● **ACCIÓN PENDIENTE 1**
Responde estas preguntas sobre el texto de los portabebés:
(a) ¿De cuántas semanas fue la primera ecografía?
(b) ¿Qué dos portabebés se compraron la noche de esa ecografía?
(c) ¿Qué envió una futura mamá después de un taller?
● **ACCIÓN PENDIENTE 2**
Reproduce, por favor, el fragmento del texto de los portabebés que empieza en "Una futura mamá, después" y sigue hasta "piel con piel.".

● **TEXTO EXTRAÍDO**
━━━━━━━━━━━━━━━━━━━━
Últimamente tengo la suerte de conocer y tratar a menudo con embarazadas, sobretodo en los talleres de portabebés.

Recuerdo mi embarazo y lo primero que compré después de ver nuestro pequeño en nuestra primera ecografía (12 semanas), en la que empecé a ser más consciente del bebé que llevaba dentro…

Mi primera compra para el bebé, la misma noche en la que volvimos de la ecografía,  fue una bandolera y un mei tai que compré en una tienda on-line. La bandolera, aunque no era muy bonita, la recuerdo con mucho amor, porque fue el primer portabebé que usé con mi hijo. Con ella le llevaba envuelto en una manta por la calle y siempre se dormía enseguida que empezaba a caminar.

Al cabo de poco empecé a usar el fular elástico, y poco después un fular de sarga e infinidad de portabebés que hemos ido descubriendo y que nos permiten ir siempre juntos, facilitándonos el día a día.

Una futura mamá, después de un taller de hace unos días, me envió esta foto. Una mujer embarazada con un fular. Está aprendiendo a anudar el fular con el que va a llevar a su bebé dentro de pocos meses.

Me parece una imagen preciosa, la ilusión de una futura mamá que ya desde antes de conocer a su bebé tiene ganas de llevarle cerca, piel con piel.
━━━━━━━━━━━━━━━━━━━━
[Registros del conjunto de datos]

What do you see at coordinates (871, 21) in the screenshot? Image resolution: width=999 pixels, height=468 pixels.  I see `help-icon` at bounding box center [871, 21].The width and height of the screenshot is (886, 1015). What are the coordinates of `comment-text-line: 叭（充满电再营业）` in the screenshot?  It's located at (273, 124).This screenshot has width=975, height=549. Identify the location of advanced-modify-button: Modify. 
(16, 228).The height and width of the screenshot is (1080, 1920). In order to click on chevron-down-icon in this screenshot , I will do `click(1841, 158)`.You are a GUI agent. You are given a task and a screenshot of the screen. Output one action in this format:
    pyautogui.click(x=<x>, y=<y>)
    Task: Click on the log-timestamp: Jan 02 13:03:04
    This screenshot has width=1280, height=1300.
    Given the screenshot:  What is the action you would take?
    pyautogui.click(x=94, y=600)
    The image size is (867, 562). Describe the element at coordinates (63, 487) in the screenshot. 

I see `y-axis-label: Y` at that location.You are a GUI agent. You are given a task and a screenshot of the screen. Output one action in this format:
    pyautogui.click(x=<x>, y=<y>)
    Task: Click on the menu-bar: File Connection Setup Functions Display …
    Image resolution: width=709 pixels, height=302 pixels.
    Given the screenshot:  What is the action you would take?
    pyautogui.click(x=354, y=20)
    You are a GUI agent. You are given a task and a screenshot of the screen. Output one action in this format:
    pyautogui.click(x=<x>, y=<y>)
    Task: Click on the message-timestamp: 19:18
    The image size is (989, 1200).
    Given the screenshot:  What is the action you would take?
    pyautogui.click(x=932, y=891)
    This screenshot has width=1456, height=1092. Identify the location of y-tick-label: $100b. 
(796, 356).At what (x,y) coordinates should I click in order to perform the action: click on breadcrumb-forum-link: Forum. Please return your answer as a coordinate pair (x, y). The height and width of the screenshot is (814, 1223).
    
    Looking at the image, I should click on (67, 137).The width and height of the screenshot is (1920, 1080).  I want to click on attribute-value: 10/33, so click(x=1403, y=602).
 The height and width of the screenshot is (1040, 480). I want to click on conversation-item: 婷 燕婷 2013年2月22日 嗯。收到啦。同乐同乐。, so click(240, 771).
━━━━━━━━━━━━━━━━━━━━
● **RESULTADO OBTENIDO 1**
(a) De 12 semanas.
(b) Una bandolera y un mei tai.
(c) Una foto de una mujer embarazada con un fular.

● **RESULTADO OBTENIDO 2**
Una futura mamá, después de un taller de hace unos días, me envió esta foto. Una mujer embarazada con un fular. Está aprendiendo a anudar el fular con el que va a llevar a su bebé dentro de pocos meses.

Me parece una imagen preciosa, la ilusión de una futura mamá que ya desde antes de conocer a su bebé tiene ganas de llevarle cerca, piel con piel.